For this study, the researchers randomly selected 195 exchanges from the Reddit forum in October 2022 in which a verified physician responded to a public question. The researchers entered each original question into a new session of ChatGPT 3.5 in late December, with the physicians anonymized.
Each set of questions and responses were evaluated by three licensed physicians who were asked to choose "which response was better," and to judge "the quality of information provided" and "the empathy or bedside manner provided." They scored each assessment on five tier scales from "very poor" to "very good" for quality and from "not empathetic" to "very empathetic" for empathy.
Mean physician responses were significantly shorter than chatbot responses (52 words vs 211 words; t=25.4, P<0.001).

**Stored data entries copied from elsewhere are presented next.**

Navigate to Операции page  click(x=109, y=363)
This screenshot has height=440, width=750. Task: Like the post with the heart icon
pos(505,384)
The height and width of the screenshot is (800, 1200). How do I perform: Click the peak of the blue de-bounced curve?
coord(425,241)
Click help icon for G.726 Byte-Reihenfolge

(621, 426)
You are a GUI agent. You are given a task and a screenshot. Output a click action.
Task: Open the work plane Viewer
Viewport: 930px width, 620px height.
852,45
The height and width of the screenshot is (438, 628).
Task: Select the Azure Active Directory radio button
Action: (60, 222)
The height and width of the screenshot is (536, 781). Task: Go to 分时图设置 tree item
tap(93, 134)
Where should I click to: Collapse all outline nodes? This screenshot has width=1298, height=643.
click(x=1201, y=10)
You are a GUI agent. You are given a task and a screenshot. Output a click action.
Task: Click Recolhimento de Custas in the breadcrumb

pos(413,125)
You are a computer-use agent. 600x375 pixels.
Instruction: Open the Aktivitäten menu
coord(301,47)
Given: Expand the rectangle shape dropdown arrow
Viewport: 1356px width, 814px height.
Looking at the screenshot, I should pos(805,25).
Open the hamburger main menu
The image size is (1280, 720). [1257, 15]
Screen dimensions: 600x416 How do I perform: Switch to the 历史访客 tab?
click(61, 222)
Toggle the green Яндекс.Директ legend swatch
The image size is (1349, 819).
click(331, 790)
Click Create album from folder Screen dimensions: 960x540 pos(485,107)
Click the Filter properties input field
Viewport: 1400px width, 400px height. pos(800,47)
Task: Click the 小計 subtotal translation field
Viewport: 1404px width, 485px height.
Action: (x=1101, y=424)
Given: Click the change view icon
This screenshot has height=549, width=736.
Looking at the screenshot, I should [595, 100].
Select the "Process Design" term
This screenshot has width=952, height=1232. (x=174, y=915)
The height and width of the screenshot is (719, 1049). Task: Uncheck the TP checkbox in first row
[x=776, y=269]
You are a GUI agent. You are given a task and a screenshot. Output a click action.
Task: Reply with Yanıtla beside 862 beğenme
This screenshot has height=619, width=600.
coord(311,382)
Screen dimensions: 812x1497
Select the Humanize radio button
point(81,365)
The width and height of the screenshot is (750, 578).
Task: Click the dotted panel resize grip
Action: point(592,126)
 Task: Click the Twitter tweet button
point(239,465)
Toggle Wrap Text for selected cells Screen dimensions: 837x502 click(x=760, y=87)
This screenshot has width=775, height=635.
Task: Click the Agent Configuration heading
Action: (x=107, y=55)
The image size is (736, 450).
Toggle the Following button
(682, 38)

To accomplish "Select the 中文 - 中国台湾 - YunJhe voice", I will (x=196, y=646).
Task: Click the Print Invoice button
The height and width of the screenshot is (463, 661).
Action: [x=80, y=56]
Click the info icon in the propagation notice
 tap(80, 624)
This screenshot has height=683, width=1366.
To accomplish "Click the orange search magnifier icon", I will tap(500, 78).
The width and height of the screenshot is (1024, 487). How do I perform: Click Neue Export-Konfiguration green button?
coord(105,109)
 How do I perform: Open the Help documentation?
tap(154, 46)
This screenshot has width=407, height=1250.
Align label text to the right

Ayers and co-authors noted several limitations to their study, including the fact that it was not designed to show how ChatGPT would perform in a clinical setting. In addition, the measures of quality and empathy were not validated, and the evaluators did not assess responses for accuracy.
Disclosures
This work was supported by the Burroughs Wellcome Fund, University of California San Diego PREPARE Institute, and National Institutes of Health. A co-author acknowledged salary support from a grant from the National Institutes on Drug Abuse.
Ayers reported owning equity in companies focused on data analytics, Good Analytics, of which he was CEO until June 2018, and HealthWatcher. Co-authors reported relationships with Bloomberg LP, Sickweather, Good Analytics, Seattle Genetics, LifeLink, Doximity, Linear Therapies, Arena Pharmaceuticals, Model Medicines, Pharma Holdings, Bayer Pharmaceuticals, Evidera, Signant Health, Fluxergy, Lucira, and Kiadis.
Chen reported grants from Stanford Artificial Intelligence in Medicine and Imaging–Human-Centered Artificial Intelligence, the National Institutes of Health/National Institute on Drug Abuse Clinical Trials Network, Google, the Doris Duke Foundation COVID-19 Fund to Retain Clinical Scientists, and the American Heart Association Strategically Focused Research Network–Diversity in Clinical Trials; co-ownership of Reaction Explorer; and personal fees from Younker Hyde Macfarlane and Sutton Pierce. A co-author reported personal fees from Roche and grants from Google.
Brender reported no conflicts of interest.
Primary Source
JAMA Internal Medicine
Ayers JA, et al "Comparing physician and artificial intelligence chatbot responses to patient questions posted to a public social media forum" JAMA Intern Med 2023; DOI: 10.1001/jamainternmed.2023.1838.
Secondary Source
JAMA Internal Medicine
Li R, et al "How chatbots and large language model artificial intelligence systems will reshape modern medicine: fountain of creativity or Pandora's box?" JAMA Intern Med 2023; DOI: 10.1001/jamainternmed.2023.1835.
Additional Source
JAMA Internal Medicine
Brender TD "Medicine in the era of artificial intelligence: Hey chatbot, write me an H&P" JAMA Intern Med 2023; DOI: 10.1001/jamainternmed.2023.1832.